Attorneys for the studios, as well as for the “Section 6” screenwriter Aaron Berg, filed a stipulation for dismissal in U.S. District Court in Los Angeles on Wednesday. But the dismissal is without prejudice — meaning that similar claims could be filed again.
Details of the settlement were not disclosed, but the attorneys issued a statement that read, “The parties have resolved the matter to their satisfaction.” Robert Schwartz, attorney at O’Melveny & Myers, represented MGM and the longtime Bond producing entity, Danjaq. Aaron Moss and Bert Fields of Greenberg Glusker, represented Universal.
The “Section 6” project is moving forward, but there has been speculation that the settlement includes a detailed road map of what can and cannot be used in the movie, so as to not infringe on the Bond franchise.

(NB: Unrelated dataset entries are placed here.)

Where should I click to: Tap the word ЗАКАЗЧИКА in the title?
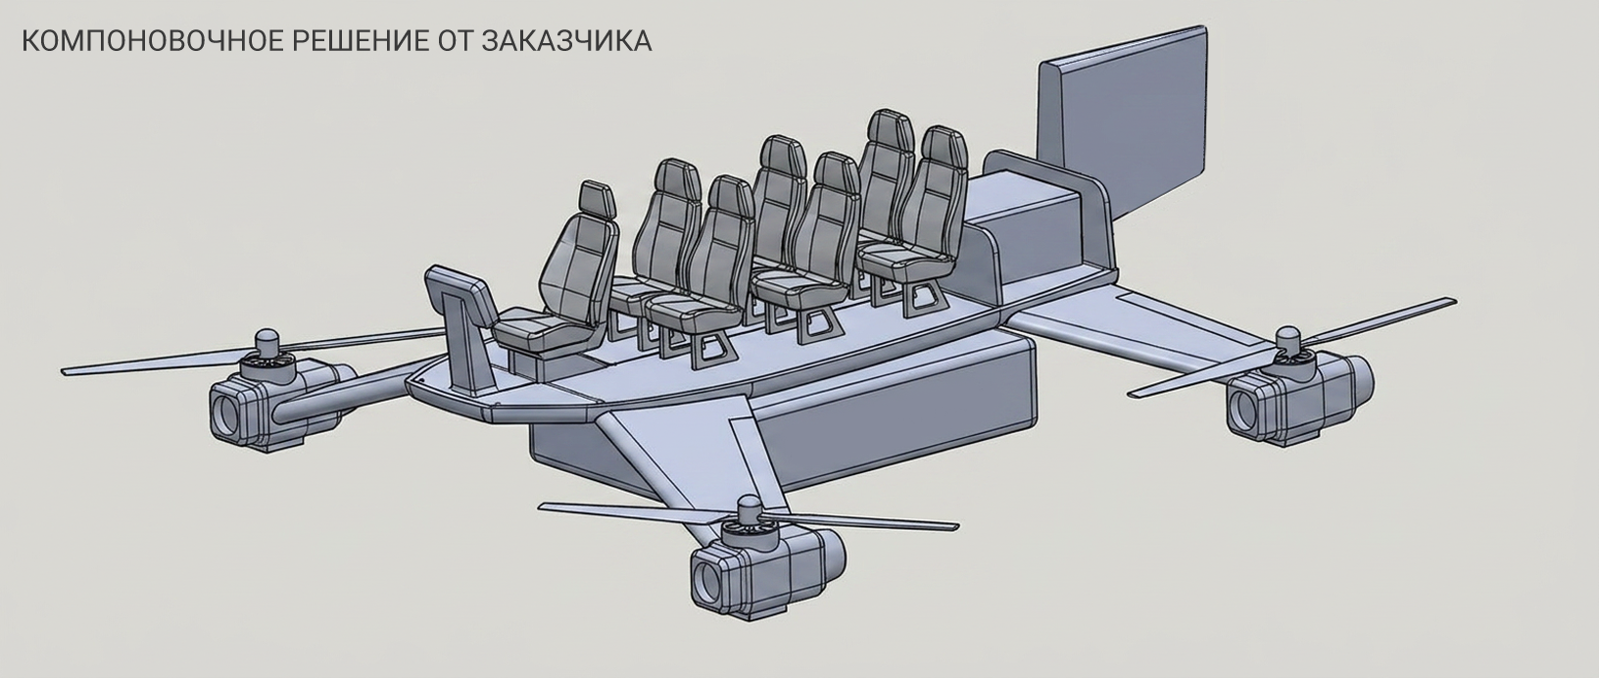(x=566, y=41)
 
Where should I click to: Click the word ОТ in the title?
(x=455, y=41)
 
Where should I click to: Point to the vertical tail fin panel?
(x=1122, y=121)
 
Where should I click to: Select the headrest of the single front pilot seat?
(x=598, y=199)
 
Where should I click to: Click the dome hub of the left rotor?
(x=266, y=341)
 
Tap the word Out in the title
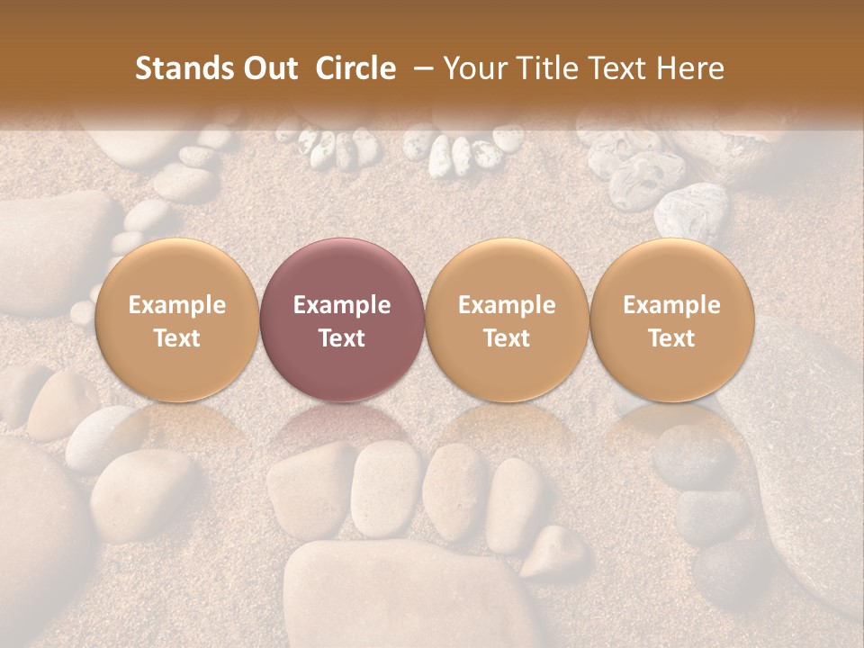coord(268,68)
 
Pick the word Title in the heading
coord(544,68)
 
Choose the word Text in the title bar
coord(613,68)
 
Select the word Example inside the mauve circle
coord(342,305)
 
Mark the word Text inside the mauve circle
coord(342,338)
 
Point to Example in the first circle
coord(176,305)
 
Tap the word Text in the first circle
coord(176,338)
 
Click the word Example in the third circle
coord(507,305)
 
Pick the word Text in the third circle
coord(507,338)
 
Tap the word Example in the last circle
coord(672,305)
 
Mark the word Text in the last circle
coord(672,338)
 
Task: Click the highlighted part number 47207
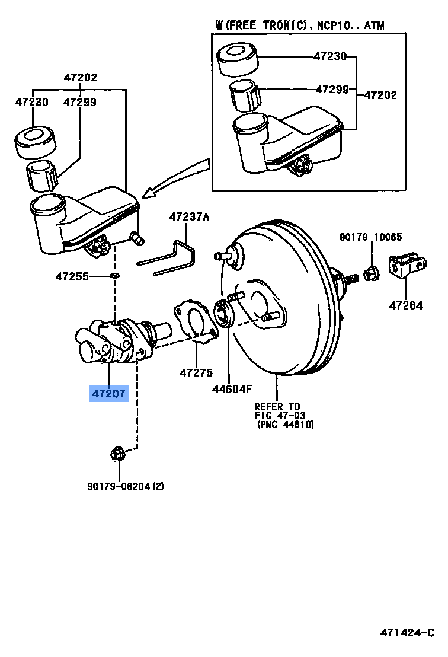[x=108, y=393]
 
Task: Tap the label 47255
[x=72, y=276]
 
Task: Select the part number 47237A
[x=189, y=217]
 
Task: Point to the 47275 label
[x=196, y=372]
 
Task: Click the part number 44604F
[x=232, y=390]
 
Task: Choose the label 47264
[x=406, y=306]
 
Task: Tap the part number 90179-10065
[x=370, y=237]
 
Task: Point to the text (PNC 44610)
[x=285, y=425]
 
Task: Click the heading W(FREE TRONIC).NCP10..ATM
[x=299, y=25]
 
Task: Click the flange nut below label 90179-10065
[x=371, y=272]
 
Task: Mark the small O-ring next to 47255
[x=114, y=276]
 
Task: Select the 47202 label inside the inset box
[x=380, y=94]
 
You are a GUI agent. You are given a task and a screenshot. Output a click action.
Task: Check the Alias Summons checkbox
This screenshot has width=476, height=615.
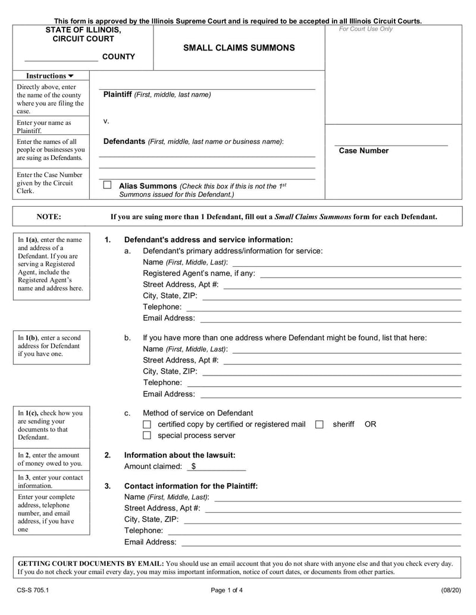(x=107, y=185)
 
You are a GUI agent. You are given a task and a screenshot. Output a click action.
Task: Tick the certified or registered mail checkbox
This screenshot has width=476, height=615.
(x=148, y=424)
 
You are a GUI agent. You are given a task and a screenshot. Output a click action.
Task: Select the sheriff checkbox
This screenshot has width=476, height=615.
(x=320, y=424)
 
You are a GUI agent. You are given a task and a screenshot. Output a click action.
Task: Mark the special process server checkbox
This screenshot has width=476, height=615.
(x=148, y=436)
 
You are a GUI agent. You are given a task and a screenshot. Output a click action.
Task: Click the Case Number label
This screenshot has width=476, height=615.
(x=364, y=151)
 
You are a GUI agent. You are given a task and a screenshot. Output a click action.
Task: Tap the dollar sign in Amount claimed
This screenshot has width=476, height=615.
(x=194, y=466)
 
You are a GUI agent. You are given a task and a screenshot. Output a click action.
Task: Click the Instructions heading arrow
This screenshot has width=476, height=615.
(x=71, y=76)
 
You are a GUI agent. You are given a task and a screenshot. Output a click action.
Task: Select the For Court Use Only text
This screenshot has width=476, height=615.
(x=366, y=29)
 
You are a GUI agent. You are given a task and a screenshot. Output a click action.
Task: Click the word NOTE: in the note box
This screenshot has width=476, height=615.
(x=49, y=217)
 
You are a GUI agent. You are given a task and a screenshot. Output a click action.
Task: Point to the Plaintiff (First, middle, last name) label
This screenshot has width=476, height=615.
(x=157, y=94)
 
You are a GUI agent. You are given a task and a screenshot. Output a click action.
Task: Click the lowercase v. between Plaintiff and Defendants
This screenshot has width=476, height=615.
(x=106, y=121)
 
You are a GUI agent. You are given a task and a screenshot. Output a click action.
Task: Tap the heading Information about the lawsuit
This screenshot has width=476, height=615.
(x=180, y=455)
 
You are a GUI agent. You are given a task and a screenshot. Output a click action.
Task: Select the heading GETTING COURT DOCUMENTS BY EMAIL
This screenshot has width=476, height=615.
(x=90, y=563)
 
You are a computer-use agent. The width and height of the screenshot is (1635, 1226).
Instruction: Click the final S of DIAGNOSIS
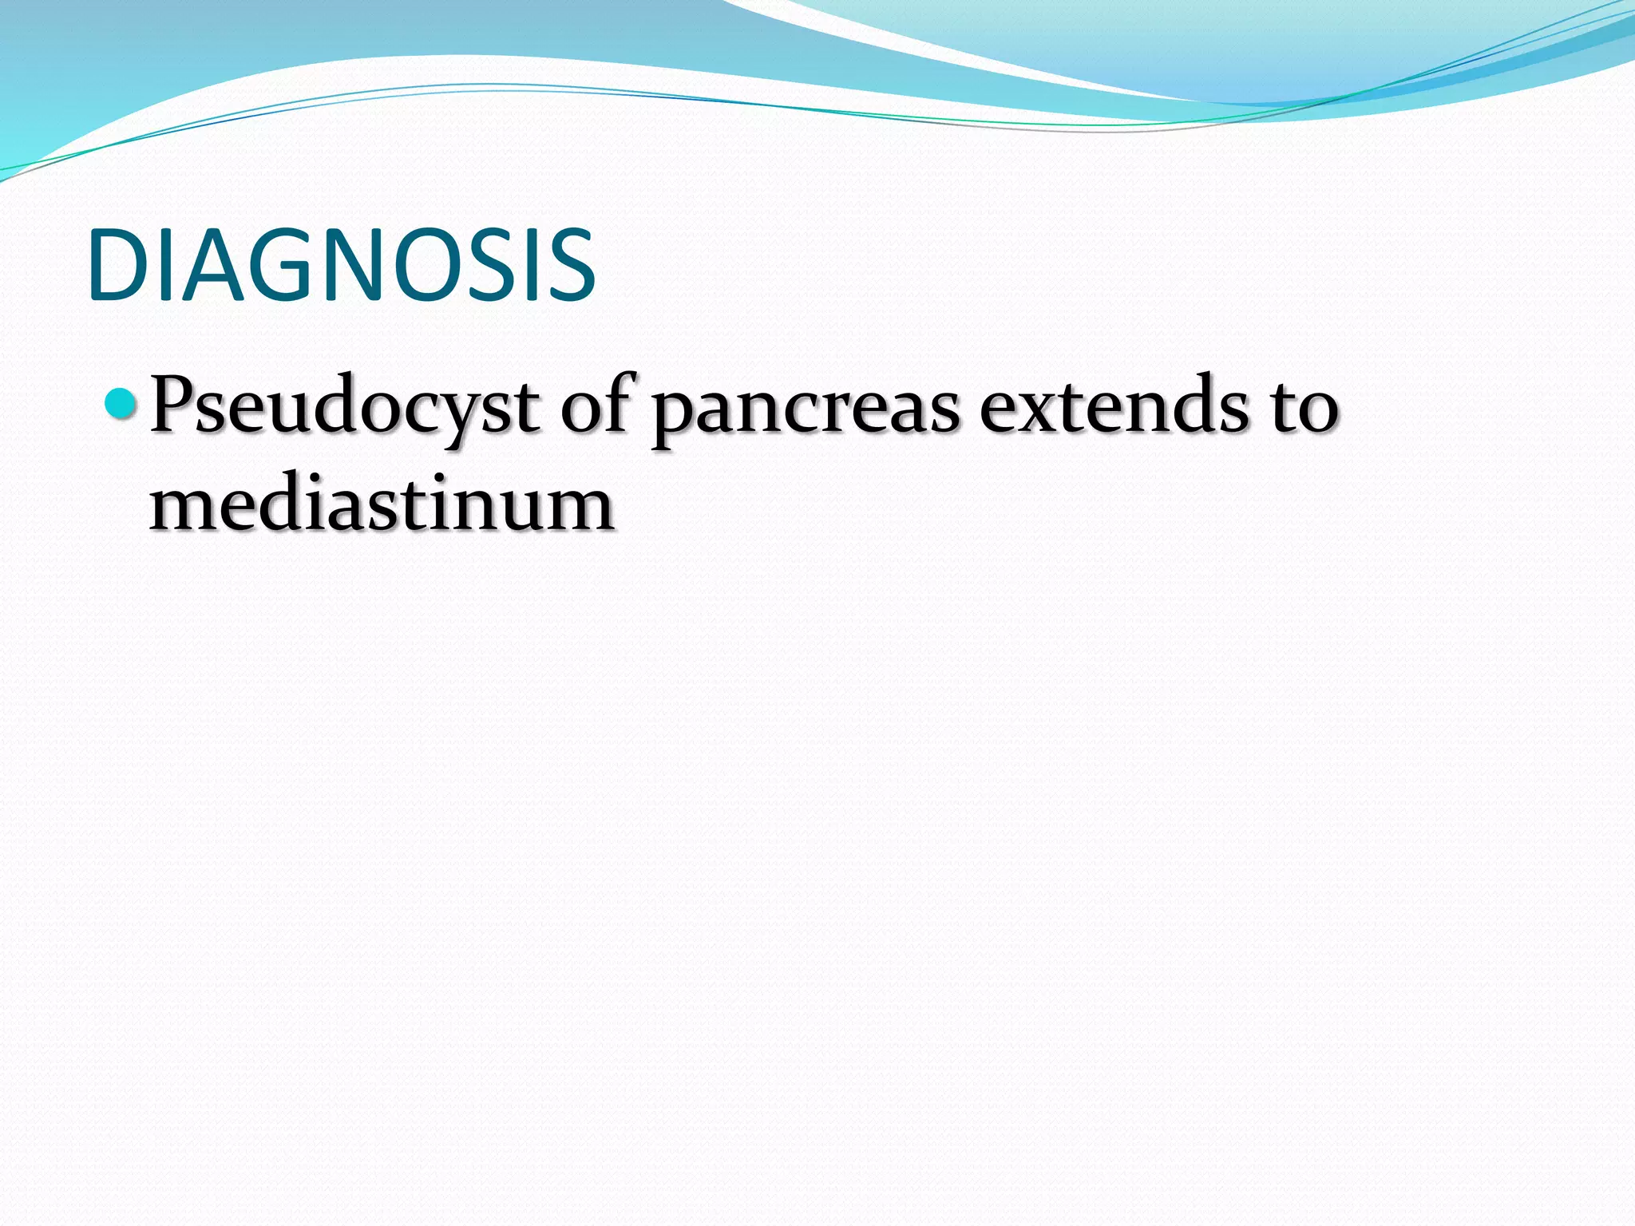point(569,266)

MGM claimed that “Section 6,” focusing on the formation of MI6 after World War I, stole from their highly lucrative Bond franchise. Universal, however, called the lawsuit premature, given that Universal had yet to greenlight its project. The studio in court filings even claimed that MGM’s action was an effort to scare away would-be competitors and to gain “a monopoly on the British spy genre.”
But U.S. District Judge James Otero in September refused to dismiss MGM’s lawsuit, writing that the the similarities are “sufficient to give rise to a claim for copyright infringement.” Although parts of his order were redacted, he cited some of the screenplay’s dialogue, specifically the way that the lead “Section 6” character Alec Duncan introduces himself: “Duncan. Alec Duncan.” — which is obviously very similar to the iconic line “Bond. James Bond.”
Berg was represented by David Aronoff of Lathrop & Gage in the litigation.